Just as Persephone offers abundance to the world by way of summer’s warm sunshine, ripened fruit, blooming flowers, and “wine enough to share,” DiFranco has prioritized using her resources to offer abundance by way of supporting young artists through her Righteous Babe Records. With that perspective and life experience she has cultivated over the years, DiFranco is eager to explore her newfound relationship to Persephone in the rehearsal room.

“I relate to [Persephone] deeper than I ever have. I’ve been married for 20 years, and I super-relate to the struggle to reconnect and find each other again.

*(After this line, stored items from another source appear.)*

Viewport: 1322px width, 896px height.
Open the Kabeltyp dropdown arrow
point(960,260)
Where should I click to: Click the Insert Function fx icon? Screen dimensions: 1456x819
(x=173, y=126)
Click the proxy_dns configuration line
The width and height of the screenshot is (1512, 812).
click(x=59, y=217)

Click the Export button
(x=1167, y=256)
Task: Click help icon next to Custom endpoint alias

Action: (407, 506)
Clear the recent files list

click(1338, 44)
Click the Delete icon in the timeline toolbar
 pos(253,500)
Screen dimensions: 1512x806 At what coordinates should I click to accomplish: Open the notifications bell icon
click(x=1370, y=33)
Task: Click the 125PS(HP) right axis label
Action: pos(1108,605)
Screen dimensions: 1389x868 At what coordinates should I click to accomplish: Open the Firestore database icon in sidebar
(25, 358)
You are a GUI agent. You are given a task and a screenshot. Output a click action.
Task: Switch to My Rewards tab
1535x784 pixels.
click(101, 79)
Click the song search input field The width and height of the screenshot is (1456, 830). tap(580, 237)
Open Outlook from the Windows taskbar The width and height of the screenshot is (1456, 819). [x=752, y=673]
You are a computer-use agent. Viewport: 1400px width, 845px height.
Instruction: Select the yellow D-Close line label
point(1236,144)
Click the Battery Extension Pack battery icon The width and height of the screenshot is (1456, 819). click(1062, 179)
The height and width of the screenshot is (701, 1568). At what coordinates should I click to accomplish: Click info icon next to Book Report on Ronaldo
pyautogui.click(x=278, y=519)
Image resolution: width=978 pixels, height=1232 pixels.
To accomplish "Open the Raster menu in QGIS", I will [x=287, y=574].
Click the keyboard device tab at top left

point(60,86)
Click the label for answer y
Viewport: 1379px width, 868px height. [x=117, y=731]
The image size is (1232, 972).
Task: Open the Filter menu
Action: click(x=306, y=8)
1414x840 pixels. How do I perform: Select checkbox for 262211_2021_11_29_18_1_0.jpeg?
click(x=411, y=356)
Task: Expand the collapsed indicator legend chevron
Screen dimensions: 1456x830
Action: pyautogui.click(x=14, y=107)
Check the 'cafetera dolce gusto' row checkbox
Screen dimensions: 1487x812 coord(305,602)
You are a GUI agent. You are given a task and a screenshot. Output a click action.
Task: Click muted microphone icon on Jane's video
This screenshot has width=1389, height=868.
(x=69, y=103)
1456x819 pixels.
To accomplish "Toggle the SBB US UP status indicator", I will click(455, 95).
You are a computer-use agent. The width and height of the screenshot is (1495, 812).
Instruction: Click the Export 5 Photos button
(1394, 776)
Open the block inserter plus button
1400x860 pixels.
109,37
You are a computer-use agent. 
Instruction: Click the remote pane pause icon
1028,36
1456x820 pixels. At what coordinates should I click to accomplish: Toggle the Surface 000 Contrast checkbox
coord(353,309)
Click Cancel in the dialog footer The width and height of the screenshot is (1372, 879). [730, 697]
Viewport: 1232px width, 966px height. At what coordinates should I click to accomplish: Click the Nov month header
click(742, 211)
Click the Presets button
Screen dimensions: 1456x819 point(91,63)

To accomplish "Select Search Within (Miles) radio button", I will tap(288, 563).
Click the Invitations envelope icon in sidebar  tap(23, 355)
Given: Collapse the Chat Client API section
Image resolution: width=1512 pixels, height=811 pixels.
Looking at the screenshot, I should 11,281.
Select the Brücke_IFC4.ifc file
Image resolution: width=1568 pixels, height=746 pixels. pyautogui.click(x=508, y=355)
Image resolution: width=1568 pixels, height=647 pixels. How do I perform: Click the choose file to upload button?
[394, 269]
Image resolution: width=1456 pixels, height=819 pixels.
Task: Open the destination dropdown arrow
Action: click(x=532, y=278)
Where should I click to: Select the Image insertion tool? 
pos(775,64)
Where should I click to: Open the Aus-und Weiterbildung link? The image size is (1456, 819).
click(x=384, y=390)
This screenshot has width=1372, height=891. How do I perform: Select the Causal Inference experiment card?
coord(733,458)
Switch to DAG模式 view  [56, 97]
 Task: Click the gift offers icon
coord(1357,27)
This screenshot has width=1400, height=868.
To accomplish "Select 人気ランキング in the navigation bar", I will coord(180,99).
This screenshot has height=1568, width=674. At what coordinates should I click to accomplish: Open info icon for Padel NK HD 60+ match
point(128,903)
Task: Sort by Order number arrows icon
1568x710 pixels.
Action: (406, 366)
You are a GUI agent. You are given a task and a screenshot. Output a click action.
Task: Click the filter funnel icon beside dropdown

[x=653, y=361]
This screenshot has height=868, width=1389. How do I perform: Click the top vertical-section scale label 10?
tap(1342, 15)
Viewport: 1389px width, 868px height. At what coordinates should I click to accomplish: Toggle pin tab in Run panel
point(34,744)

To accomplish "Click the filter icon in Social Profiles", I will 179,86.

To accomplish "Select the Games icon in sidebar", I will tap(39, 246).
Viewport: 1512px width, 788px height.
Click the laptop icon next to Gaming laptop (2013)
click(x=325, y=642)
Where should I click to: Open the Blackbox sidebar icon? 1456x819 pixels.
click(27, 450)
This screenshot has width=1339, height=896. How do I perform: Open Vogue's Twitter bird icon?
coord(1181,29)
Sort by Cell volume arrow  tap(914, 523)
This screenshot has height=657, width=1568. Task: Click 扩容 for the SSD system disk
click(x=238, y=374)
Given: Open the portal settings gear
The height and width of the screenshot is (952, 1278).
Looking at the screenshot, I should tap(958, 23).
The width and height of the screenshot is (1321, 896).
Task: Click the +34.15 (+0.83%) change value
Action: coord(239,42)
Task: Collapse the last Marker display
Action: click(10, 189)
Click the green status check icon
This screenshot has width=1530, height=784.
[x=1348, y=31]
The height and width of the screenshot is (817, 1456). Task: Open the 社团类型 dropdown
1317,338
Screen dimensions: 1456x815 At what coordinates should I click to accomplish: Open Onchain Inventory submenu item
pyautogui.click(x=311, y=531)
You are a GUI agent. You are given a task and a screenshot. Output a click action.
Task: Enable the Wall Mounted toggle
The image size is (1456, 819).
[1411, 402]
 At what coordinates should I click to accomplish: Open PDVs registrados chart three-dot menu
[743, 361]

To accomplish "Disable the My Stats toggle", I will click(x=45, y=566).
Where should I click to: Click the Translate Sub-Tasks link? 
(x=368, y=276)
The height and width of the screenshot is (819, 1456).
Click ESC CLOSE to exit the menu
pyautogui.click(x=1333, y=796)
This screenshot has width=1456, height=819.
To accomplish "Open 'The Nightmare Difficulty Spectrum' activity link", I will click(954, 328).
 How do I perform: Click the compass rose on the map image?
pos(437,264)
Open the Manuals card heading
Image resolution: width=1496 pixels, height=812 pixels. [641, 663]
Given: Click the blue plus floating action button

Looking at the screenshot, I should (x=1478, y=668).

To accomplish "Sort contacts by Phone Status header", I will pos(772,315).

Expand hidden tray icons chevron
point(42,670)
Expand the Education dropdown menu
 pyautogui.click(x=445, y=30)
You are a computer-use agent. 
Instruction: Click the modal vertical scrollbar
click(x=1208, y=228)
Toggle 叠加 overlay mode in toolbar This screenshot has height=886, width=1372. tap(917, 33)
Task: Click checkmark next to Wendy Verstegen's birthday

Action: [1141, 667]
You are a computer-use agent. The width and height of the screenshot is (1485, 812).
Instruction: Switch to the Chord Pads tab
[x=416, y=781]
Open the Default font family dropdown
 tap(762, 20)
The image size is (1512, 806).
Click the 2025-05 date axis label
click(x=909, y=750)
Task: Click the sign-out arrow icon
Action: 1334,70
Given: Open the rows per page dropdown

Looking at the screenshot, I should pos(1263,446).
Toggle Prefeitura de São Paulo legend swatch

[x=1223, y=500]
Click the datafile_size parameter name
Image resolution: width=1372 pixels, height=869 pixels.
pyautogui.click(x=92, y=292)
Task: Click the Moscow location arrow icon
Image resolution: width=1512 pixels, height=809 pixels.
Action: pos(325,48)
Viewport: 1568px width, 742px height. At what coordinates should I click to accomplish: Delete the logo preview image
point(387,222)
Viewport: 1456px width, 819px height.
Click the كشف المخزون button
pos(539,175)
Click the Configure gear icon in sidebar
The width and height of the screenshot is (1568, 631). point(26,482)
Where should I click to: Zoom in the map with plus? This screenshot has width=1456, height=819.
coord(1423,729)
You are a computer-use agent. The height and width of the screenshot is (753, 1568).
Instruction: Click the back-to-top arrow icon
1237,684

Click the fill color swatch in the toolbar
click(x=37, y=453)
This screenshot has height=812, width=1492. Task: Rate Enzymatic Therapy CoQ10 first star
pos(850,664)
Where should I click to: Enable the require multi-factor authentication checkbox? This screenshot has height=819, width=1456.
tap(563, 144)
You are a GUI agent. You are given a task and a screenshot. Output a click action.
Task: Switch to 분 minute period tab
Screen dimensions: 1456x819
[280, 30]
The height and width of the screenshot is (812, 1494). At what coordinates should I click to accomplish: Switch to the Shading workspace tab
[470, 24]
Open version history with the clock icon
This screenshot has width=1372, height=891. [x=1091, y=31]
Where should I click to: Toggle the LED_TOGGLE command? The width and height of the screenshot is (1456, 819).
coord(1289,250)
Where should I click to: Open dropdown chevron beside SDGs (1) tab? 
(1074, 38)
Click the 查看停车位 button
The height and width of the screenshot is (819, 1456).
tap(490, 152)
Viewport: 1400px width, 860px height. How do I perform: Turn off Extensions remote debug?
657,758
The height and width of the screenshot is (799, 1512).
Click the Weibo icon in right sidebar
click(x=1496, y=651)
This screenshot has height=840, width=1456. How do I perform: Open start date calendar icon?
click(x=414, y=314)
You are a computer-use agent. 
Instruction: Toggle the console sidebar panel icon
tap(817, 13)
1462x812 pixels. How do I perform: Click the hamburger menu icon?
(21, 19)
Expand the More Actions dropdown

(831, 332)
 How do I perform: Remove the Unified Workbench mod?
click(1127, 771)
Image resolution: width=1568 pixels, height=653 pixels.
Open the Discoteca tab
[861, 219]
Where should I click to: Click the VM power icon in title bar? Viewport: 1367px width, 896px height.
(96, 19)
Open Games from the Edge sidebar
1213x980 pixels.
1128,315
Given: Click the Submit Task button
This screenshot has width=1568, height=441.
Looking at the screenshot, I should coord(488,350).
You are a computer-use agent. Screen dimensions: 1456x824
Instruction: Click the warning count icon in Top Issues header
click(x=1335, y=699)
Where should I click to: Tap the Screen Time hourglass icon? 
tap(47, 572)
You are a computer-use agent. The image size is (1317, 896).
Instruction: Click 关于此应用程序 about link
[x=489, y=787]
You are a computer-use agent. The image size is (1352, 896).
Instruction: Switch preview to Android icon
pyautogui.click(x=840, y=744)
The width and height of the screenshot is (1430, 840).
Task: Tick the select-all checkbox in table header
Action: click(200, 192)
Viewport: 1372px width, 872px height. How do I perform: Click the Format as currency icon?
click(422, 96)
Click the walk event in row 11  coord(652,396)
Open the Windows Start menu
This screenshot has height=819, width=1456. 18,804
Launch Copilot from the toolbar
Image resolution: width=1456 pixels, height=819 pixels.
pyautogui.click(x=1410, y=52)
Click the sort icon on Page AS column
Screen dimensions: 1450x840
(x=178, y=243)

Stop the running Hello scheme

I relate to being a woman who is jaded, disillusioned, broken, self-medicating, lost, incredibly ready to rebirth, and wants so badly to reconnect with life force and her own sense of joy, compassion, and nurturement of others.”

From her career as a singer-songwriter, DiFranco is no stranger to emoting vulnerability through music. Often writing songs through an autobiographical lens, she has discussed a wide array of her experiences, like her sexuality in “In or Out,” and her abortions in “Lost Woman Song.” In writing about her own experiences and observations about the world around her, DiFranco’s lyrics reflect her real-life activism, addressing political issues like reproductive rights, racism, voting, and misinformation. Though she has the wisdom and worldliness that spiritually aligns her with the Lady of the Underground, DiFranco is in somewhat of a rebirth herself. Performing in Hadestown will mark DiFranco’s Broadway debut, proving that she still has moments of tapping into her inner-Eurydice.

“Who would think 53 years old could be a new beginning?” she says. “It’s such a gift to change it up after 30 years. I’m so excited to learn from those around me during this bold, new challenge. I want to rise to this whole new occasion and do it justice, and honor Anaïs’s material.”